Transit review panel kicks off fast-tracked process

By Eric Florip, Columbian Transportation & Environment Reporter
Published: April 4, 2012, 5:00pm

The state-appointed panel charged with examining bus rapid transit and light-rail plans for Vancouver this week kicked off what could be a fast-tracked review process.

But judging by the long list of information requests during the group’s first formal meeting Thursday morning, there’s plenty of work to do before its July 1 deadline. And there’s plenty for panel members to learn before they make their recommendations to local leaders.

“This is an educational experience both ways,” said Dennis Hinebaugh, the -panel’s chairman.

Thursday’s meeting offered a sort of crash course on local transportation policy. C-Tran, the city of Vancouver and the Southwest Washington Regional Transportation Council all brought presentations detailing their past, present and future planning efforts. All touched on the systems the panel was assembled to look at: a proposed BRT line along Vancouver’s Fourth Plain corridor, and a light-rail extension into downtown planned as part of the Columbia River Crossing project.

C-Tran plans to ask voters to help pay for the operation of those high-capacity transit systems through a sales tax increase this November. The expert review panel, announced last month, is part of a state-mandated process to make that happen.

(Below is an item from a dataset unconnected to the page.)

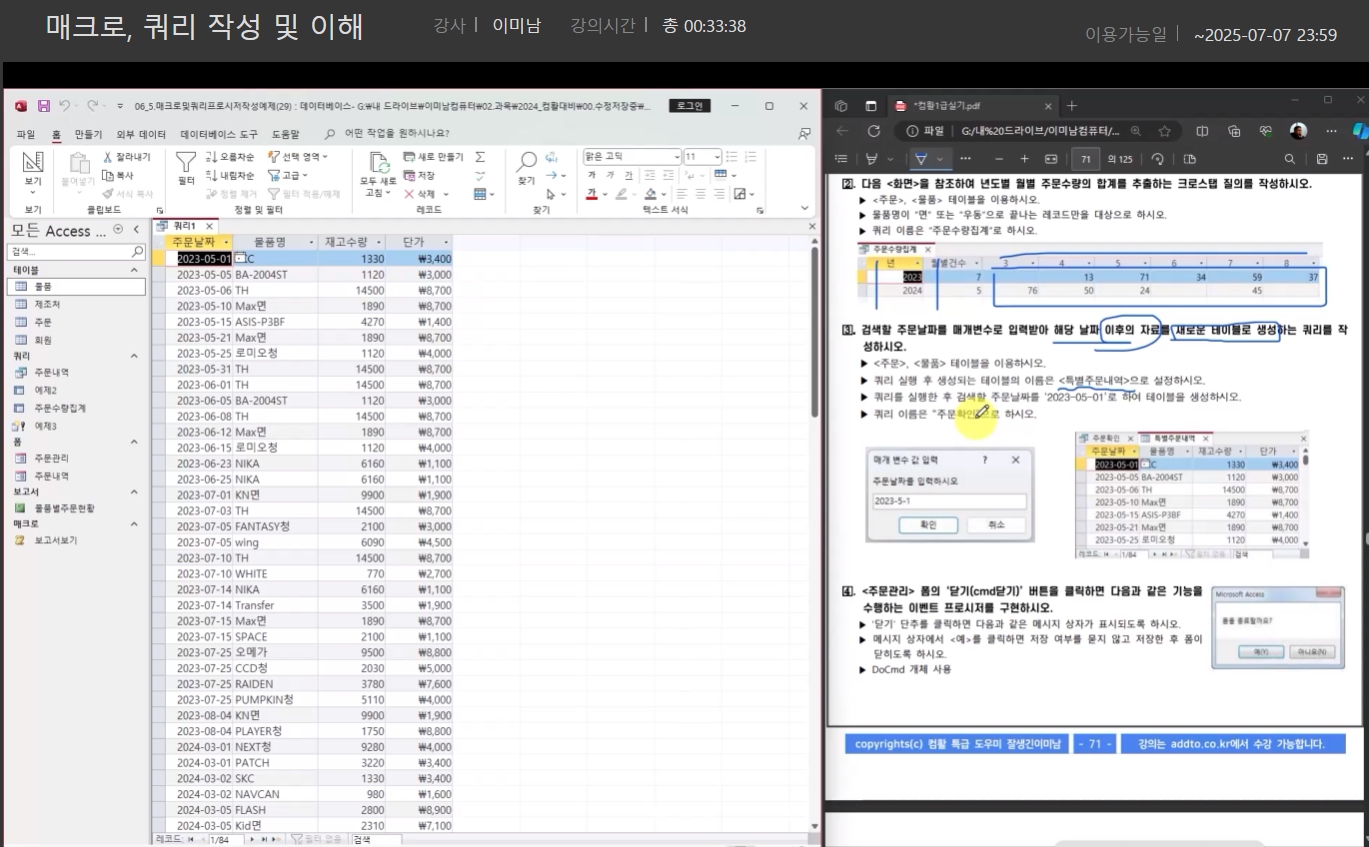Save the database with the quick-access save icon
This screenshot has width=1369, height=847.
43,106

“It’s a puzzle, and they’re all individual pieces,” Hinebaugh said. “I think we’re all here to see if they all fit together.”

The group’s five members bring a wide range of backgrounds from different parts of the country. Hinebaugh is the transit program director for the Center for Urban Transportation Research at the University of South Florida in Tampa, Fla. Other members hail from Texas, Arizona, Massachusetts and Seattle.

Panel members took a daylong tour of Vancouver’s proposed project corridors Wednesday. Thursday, members indicated they may divide some review responsibilities according to their areas of expertise to work more efficiently. The group hopes to deliver a report to C-Tran leaders by July 1 — a time-crunched task by most accounts.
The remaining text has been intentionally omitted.